Notably, China’s own peace plan does not including any mention of Russian troops withdrawing from Ukraine’s territory, although it opens with the point that “The sovereignty, independence and territorial integrity of all countries must be effectively upheld.” Kyiv has long pushed for China to speak out against Russia’s blatant violation of those principles in Ukraine, but Beijing is unwilling to jeopardize its partnership with Moscow by criticizing its primary ally in the competition with the United States.
Given the divergent positions, no one expected to see immediate results from Li’s trip. However, there is room for productive cooperation on smaller issues – for example, food security, which both Zelenskyy’s peace formula and China’s position paper emphasized. Beijing’s paper specifically stressed the implementation of the Black Sea Grain Initiative – which Russia just agreed to extend for two more months. The initiative allows grain to be safely exported from certain Ukrainian ports in an attempt to address a growing food crisis.

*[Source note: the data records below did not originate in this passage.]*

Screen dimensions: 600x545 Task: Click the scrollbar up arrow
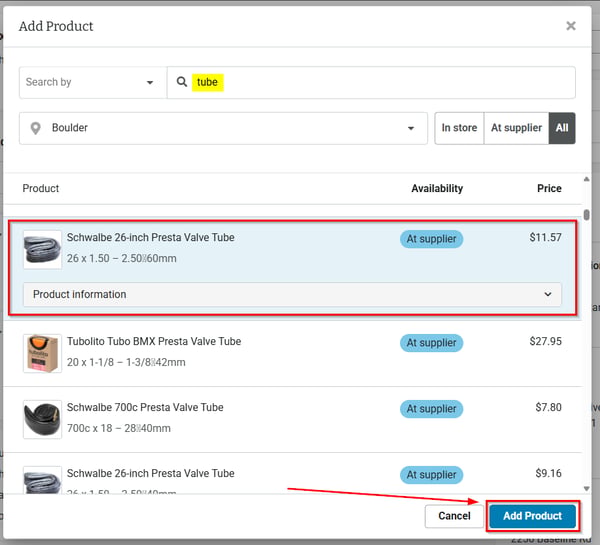[586, 179]
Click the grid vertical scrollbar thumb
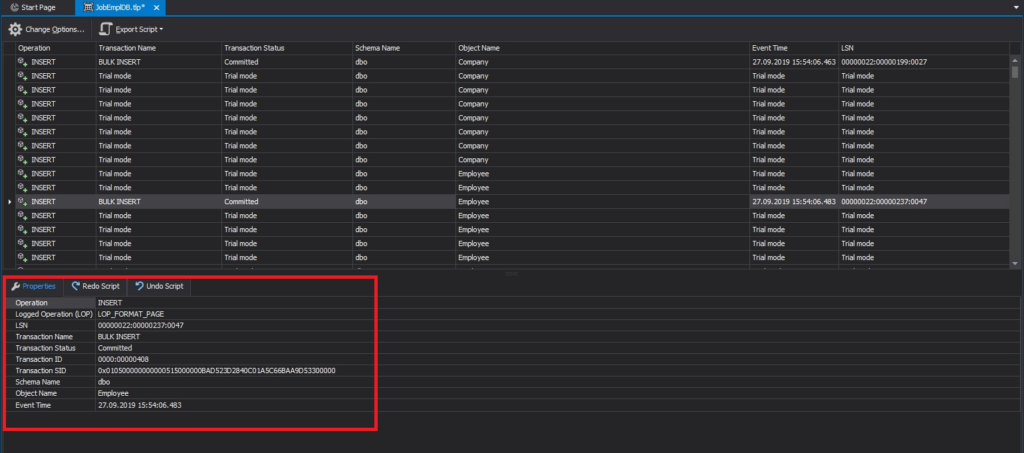Viewport: 1024px width, 453px height. (x=1014, y=71)
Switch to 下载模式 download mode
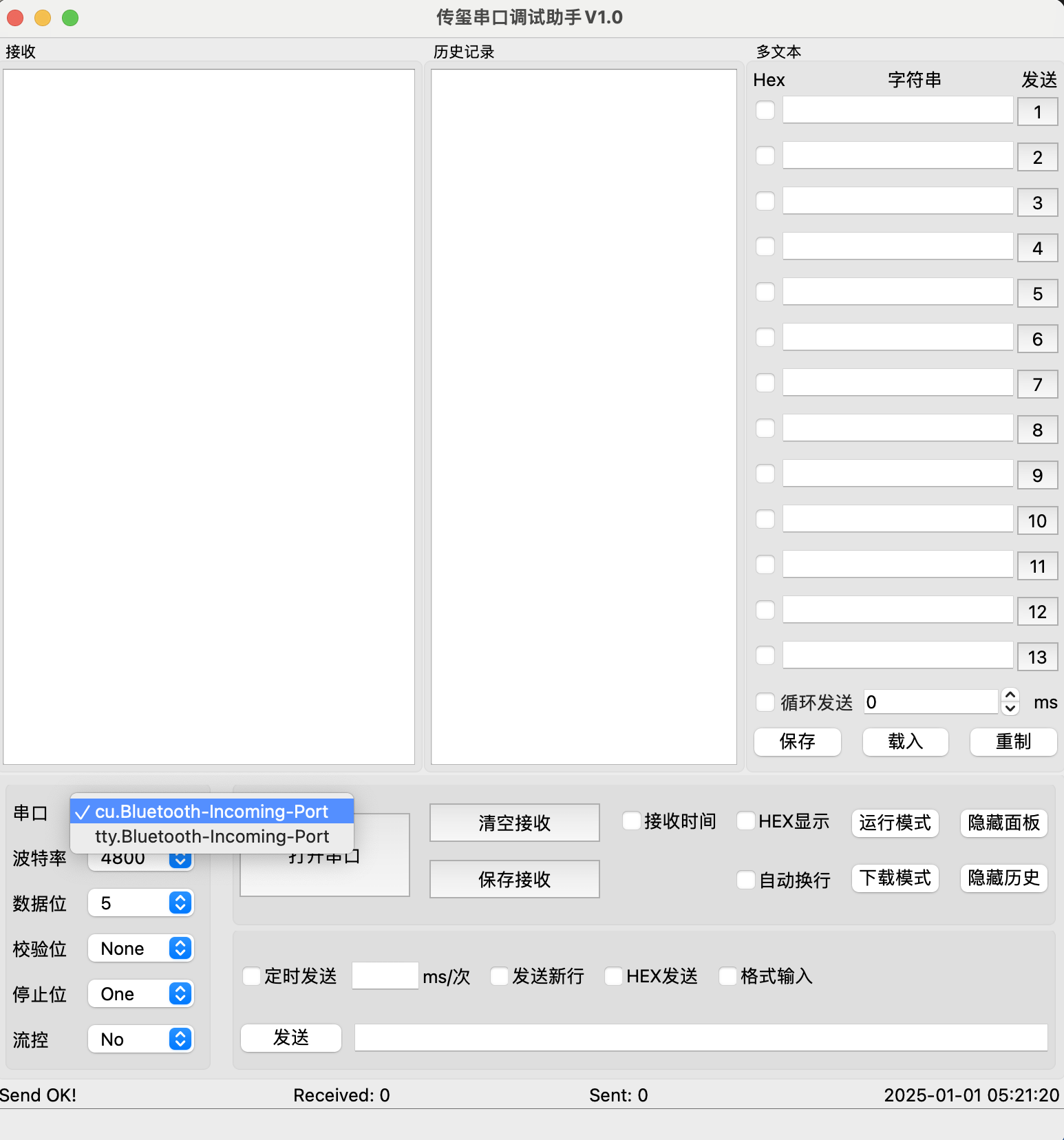Screen dimensions: 1064x1140 (895, 878)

Many analysts attribute the re-extension of the deal to Chinese pressure placed on Russia. Notably, Kuleba specifically noted the importance of China’s participation in implementing the Black Sea Grain Initiative. A peace deal may be out of reach, but China has proven willing to exert its efforts to more limited, though still important, ends.
Li will head to Poland next, with the Polish Foreign Ministry confirming that the Chinese special envoy will be holding meetings in Warsaw on Friday. There is no word yet on the scheduling of his remaining stops: France, Germany, and Russia.